12. A method of detecting a PD-L1-positive tumor in a patient, wherein said method comprises the steps of:

administering a labelled anti-PD-L1 antibody to said patient;

subjecting said patient to imaging.

13. A method according to claim 12, wherein said anti-PD-L1 antibody is a monoclonal antibody.

14. A method according to claim 12, wherein said antibody is labelled with a detectable moiety selected from radionuclides and fluorophores.

15. A method according to claim 12, wherein said antibody is labelled with a radionuclide selected in the group consisting of ¹¹C, ¹³N, ¹⁵O, ¹⁸F, ¹²⁴I, ⁶⁸Ga, ⁶²Cu, ⁶⁴Cu, ^99mTc, ¹¹¹In and ¹²³I.

16. A method according to claim 12, wherein said imaging is performed by SPECT or PET.

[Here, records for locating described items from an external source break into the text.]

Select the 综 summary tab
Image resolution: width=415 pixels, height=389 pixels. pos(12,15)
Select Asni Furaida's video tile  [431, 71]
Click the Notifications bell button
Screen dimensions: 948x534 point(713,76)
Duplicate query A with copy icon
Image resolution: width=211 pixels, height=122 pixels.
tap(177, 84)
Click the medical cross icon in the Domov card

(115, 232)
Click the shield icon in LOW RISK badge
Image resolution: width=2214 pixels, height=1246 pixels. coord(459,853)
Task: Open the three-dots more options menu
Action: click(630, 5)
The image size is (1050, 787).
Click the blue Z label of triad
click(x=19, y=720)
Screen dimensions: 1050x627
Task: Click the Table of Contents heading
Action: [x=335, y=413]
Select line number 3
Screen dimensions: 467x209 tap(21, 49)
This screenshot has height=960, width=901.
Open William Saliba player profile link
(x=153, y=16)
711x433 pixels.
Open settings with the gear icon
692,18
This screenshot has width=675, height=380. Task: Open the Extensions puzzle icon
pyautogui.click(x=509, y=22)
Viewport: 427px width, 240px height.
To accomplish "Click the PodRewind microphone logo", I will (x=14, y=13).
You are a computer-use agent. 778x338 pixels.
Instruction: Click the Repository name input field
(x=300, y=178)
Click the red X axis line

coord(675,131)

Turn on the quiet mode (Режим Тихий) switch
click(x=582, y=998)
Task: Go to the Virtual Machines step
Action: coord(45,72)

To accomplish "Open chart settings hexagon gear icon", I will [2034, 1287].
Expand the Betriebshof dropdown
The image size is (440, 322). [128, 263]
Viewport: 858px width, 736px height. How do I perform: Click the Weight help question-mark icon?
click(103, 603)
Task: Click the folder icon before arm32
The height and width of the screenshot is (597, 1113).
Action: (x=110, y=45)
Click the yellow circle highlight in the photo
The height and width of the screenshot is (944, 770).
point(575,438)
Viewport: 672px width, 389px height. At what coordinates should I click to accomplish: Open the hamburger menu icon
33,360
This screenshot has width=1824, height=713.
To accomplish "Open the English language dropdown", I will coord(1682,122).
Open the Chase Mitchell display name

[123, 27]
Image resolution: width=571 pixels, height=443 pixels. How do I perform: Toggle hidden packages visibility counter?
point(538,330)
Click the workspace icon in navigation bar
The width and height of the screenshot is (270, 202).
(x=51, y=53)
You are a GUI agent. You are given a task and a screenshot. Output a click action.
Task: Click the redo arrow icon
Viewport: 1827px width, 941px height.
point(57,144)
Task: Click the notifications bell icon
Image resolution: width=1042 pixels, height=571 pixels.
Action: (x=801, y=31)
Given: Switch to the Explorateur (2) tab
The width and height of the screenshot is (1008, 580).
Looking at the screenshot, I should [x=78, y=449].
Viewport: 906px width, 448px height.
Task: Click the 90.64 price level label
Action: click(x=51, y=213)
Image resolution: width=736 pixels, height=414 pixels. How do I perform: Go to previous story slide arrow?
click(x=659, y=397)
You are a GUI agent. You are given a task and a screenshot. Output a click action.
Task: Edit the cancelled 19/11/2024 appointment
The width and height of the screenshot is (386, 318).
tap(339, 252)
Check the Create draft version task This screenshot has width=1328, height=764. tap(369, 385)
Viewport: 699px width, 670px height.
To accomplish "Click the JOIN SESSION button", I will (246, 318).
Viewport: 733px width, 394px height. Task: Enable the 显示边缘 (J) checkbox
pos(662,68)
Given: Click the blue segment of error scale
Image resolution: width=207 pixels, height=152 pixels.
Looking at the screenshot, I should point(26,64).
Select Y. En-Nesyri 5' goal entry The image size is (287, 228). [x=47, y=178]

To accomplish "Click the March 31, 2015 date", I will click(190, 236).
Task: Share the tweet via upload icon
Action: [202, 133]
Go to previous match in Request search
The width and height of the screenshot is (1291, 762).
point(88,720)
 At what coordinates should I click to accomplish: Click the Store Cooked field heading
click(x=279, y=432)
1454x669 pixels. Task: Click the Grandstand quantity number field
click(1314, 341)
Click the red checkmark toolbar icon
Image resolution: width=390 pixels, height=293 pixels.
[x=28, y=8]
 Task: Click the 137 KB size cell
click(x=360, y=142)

17. A method according to claim 12, wherein said labelled anti-PD-L1 antibody is administered by intravenous injection.

18. A method according to claim 12, wherein said tumor is a solid tumor selected from the group consisting of prostate cancer, pancreatic cancer, breast cancer, melanoma, B cell lymphoma, brain cancer, bladder cancer, colon cancer, intestinal cancer, lung cancer, stomach cancer, cervical cancer, ovarian cancer, liver cancer, skin cancer, colorectal cancer, endometrial carcinoma, salivary gland carcinoma, kidney cancer, thyroid cancer, various types of head and neck cancers.

19. A method according to claim 12, wherein said tumors breast cancer.

20. A method for monitoring the response to treatment in a patient suffering from cancer comprising the steps consisting of:

carrying out the method according to claim 12 at a first time point t1;

carrying out the method according to claim 12 at a second time point t2;

wherein a decrease in the expression level of PD-L1 observed at t2 compared to t1 is indicative of a response to treatment.

21. A method for treating cancer in a patient comprising the steps of:

detecting a PD-L1-positive tumor in said patient by the method according to claim 12;

if the patient is considered to suffer from a PD-L1-positive tumor, administering an anti-PD1 or anti-PD-L1 antibody to said patient in a therapeutically effective amount.